§ **Exercise requirements**: Which lines in the records below contain the word "icon"? Copy each one.

§ **Exercise inputs**:
##########

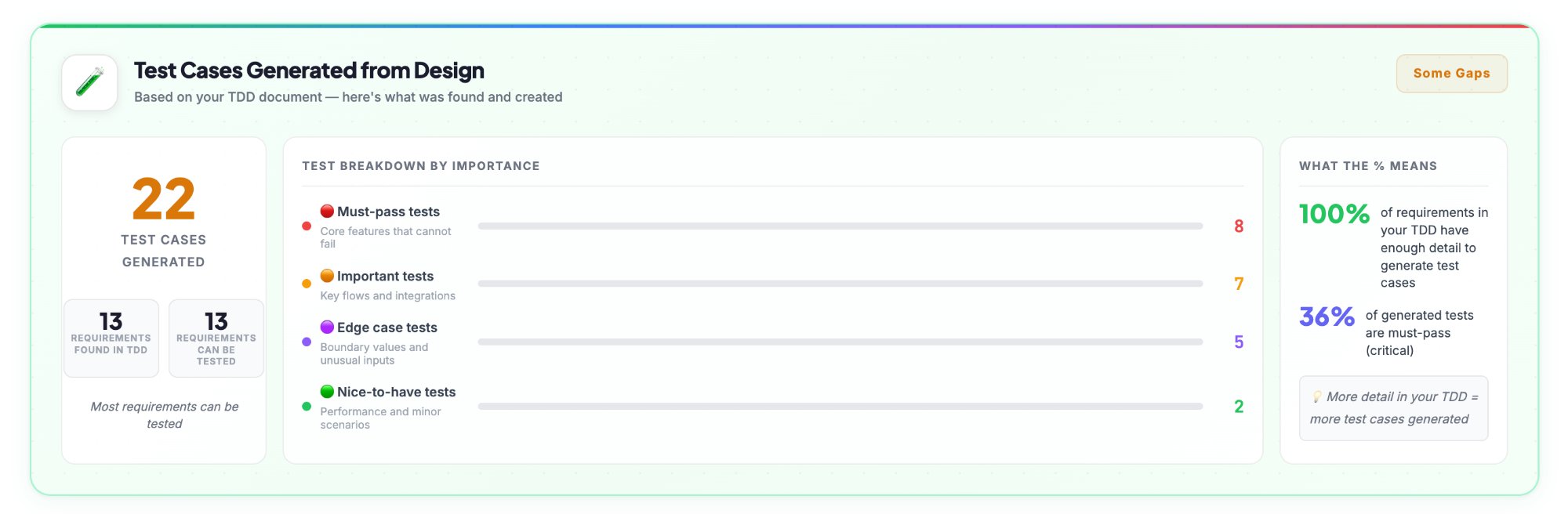This screenshot has height=514, width=1568.
Task: Click the Edge case tests progress bar
Action: click(840, 342)
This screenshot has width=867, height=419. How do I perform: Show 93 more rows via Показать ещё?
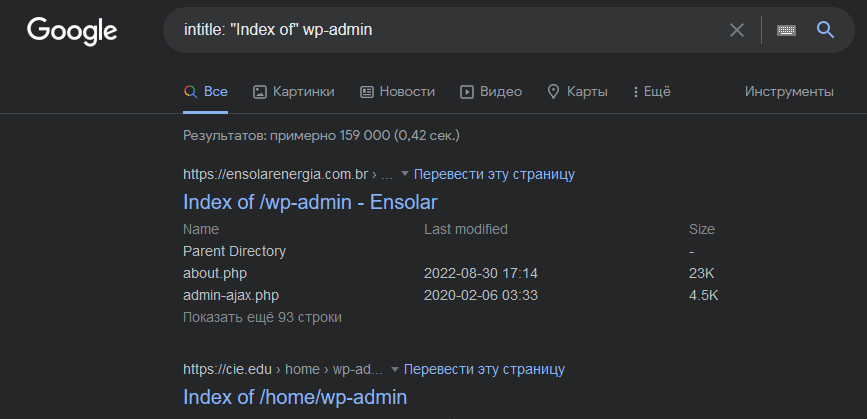[x=262, y=317]
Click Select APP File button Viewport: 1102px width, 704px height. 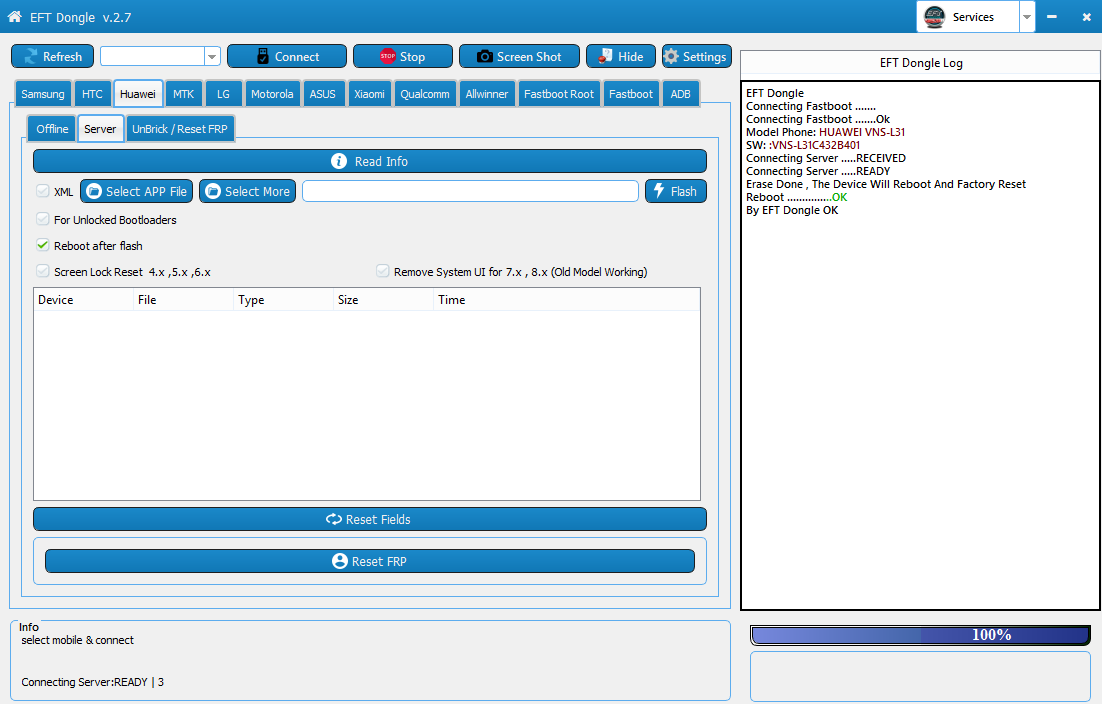tap(136, 191)
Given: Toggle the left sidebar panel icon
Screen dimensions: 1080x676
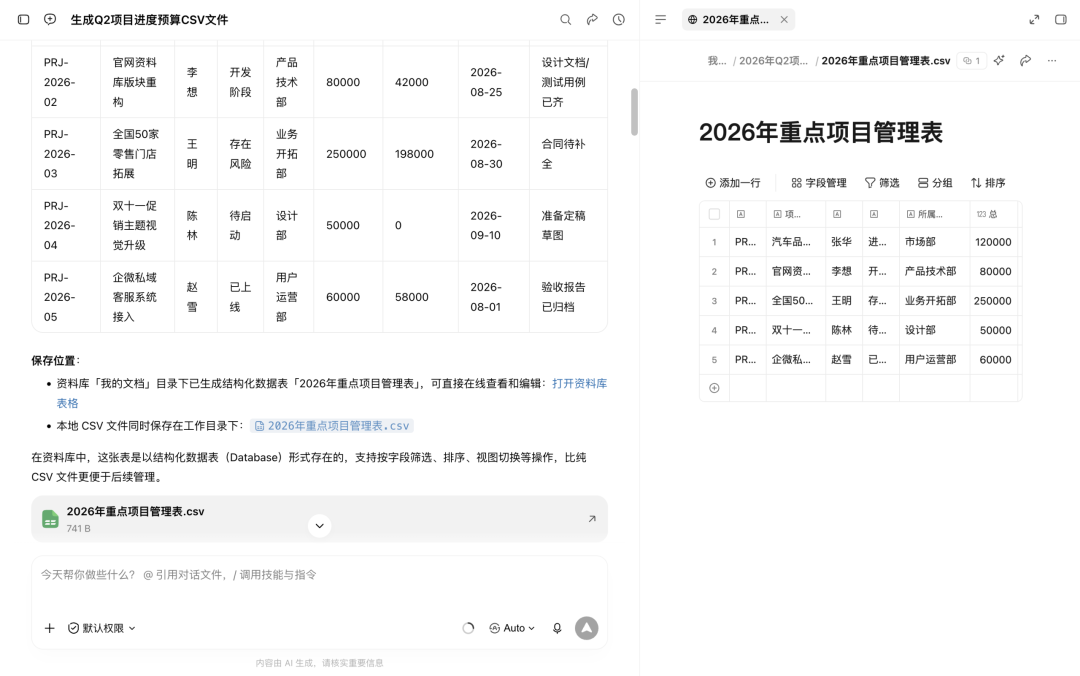Looking at the screenshot, I should pyautogui.click(x=23, y=19).
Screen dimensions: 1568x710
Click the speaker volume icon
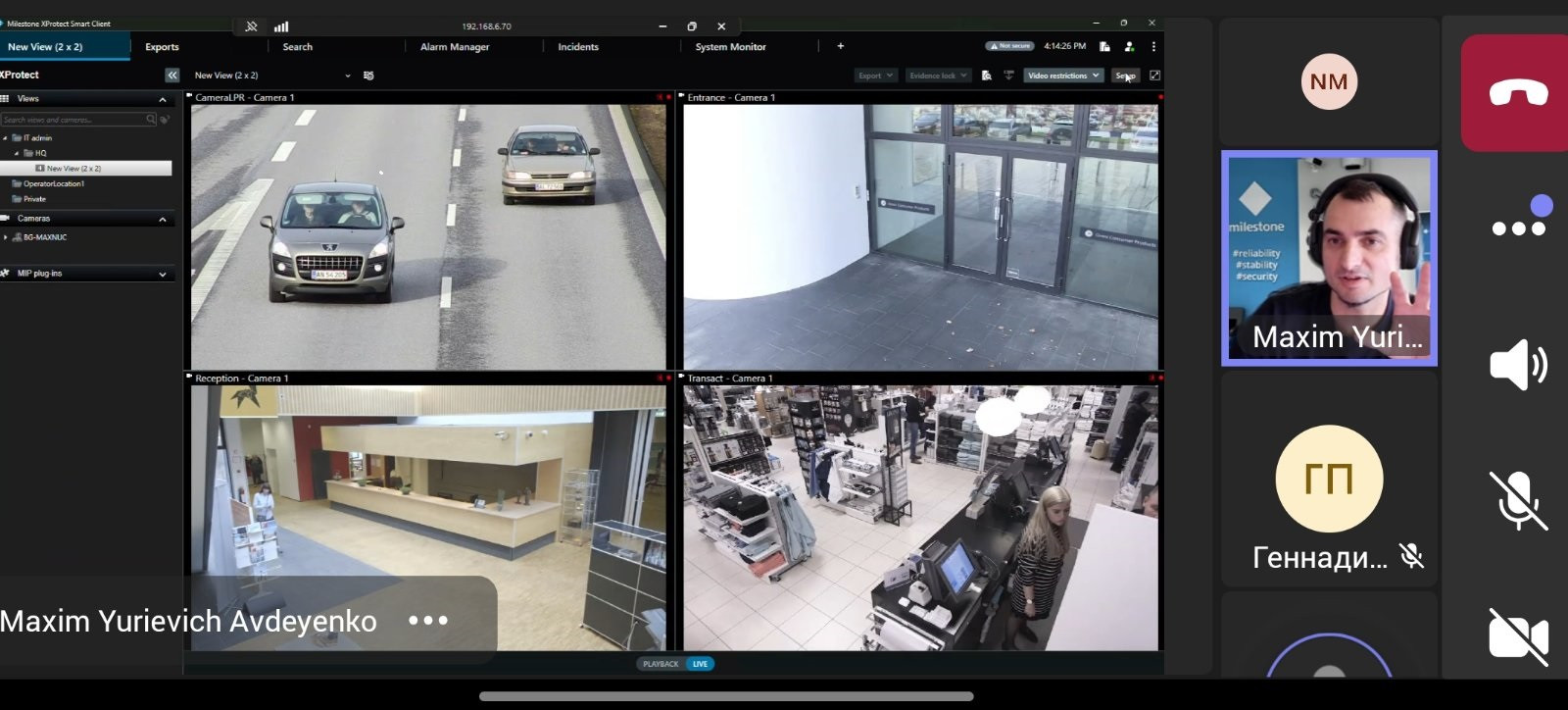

##########

§ **Response for this exercise**:
Given: Toggle the left sidebar panel icon
Click the speaker volume icon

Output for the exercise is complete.